In various aspects, a method for preserving or improving renal function may be provided. Such a method may include introducing a blood pump as disclosed herein into the inferior vena cava (IVC) of a patient in an appropriate manner, such as, e.g., through the jugular vein. The inlet of the cannula may be disposed at or near where the renal veins connect to the IVC. The outlet of the cannula may be disposed between the inlet of the cannula and the right atrium—that is, as shown in FIG. 1, the inlet (132) may be further from the right atrium (6) than the outlet (134). The method may include activating the pump (e.g., causing the rotor or impeller (124) to rotate), thereby causing blood to be pulled into the inlet (132) of the cannula, through a lumen (210) of the cannula, and out of the outlet (134) of the cannula.

The method may include creating a pressure gradient between the inlet and outlet in the IVC. The pressure gradient may be generated by, e.g., expanding an occlusion balloon operably coupled to an external surface of the cannula, and/or by expanding an anchor or fixate or vessel tenting element at or near the inlet and/or outlet of the cannula, the anchor or fixate or vessel tenting element including a film configured to restrict blood flow past the film when the anchor or fixate or vessel tenting element is in an expanded state. The method may include preventing a vein from collapsing by expanding one or more anchors or fixates to press against an interior surface of the vein. By preventing the vein from collapsing the anchors or fixates or vessel tenting elements reduce the likelihood of pump suction to vessel wall and therefore improve the hemodynamic pumping properties of the system. Further, with improved hemodynamic pumping properties the system will be able to reduce renal vein pressure more and improve renal function. Each anchor or fixate or vessel tenting element may be disposed at or near the inlet or outlet of the cannula. To move the blood pump, the occlusion balloon (if used) may be placed in a compressed state, the anchor(s) and/or fixate(s) or vessel tenting element(s) (if used) may be placed in a compressed state, and the blood pump may then be moved as desired.
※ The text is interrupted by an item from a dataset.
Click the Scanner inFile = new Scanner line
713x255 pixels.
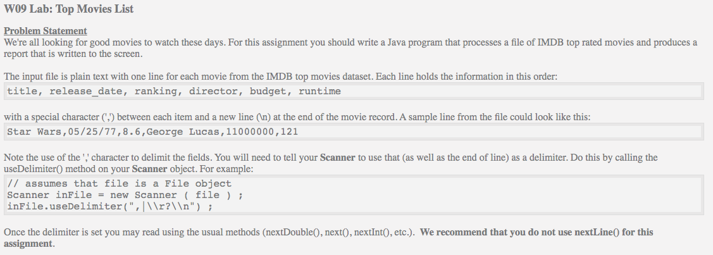(x=125, y=195)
Various modifications may be made to the systems, methods, apparatus, mechanisms, techniques, and portions thereof described herein with respect to the various figures, such modifications being contemplated as being within the scope of the invention. For example, while a specific order of steps or arrangement of functional elements is presented in the various embodiments described herein, various other orders/arrangements of steps or functional elements may be utilized within the context of the various embodiments. Further, while modifications to embodiments may be discussed individually, various embodiments may use multiple modifications contemporaneously or in sequence, compound modifications and the like.

Although various embodiments which incorporate the teachings of the present invention have been shown and described in detail herein, those skilled in the art can readily devise many other varied embodiments that still incorporate these teachings. Thus, while the foregoing is directed to various embodiments of the present invention, other and further embodiments of the invention may be devised without departing from the basic scope thereof.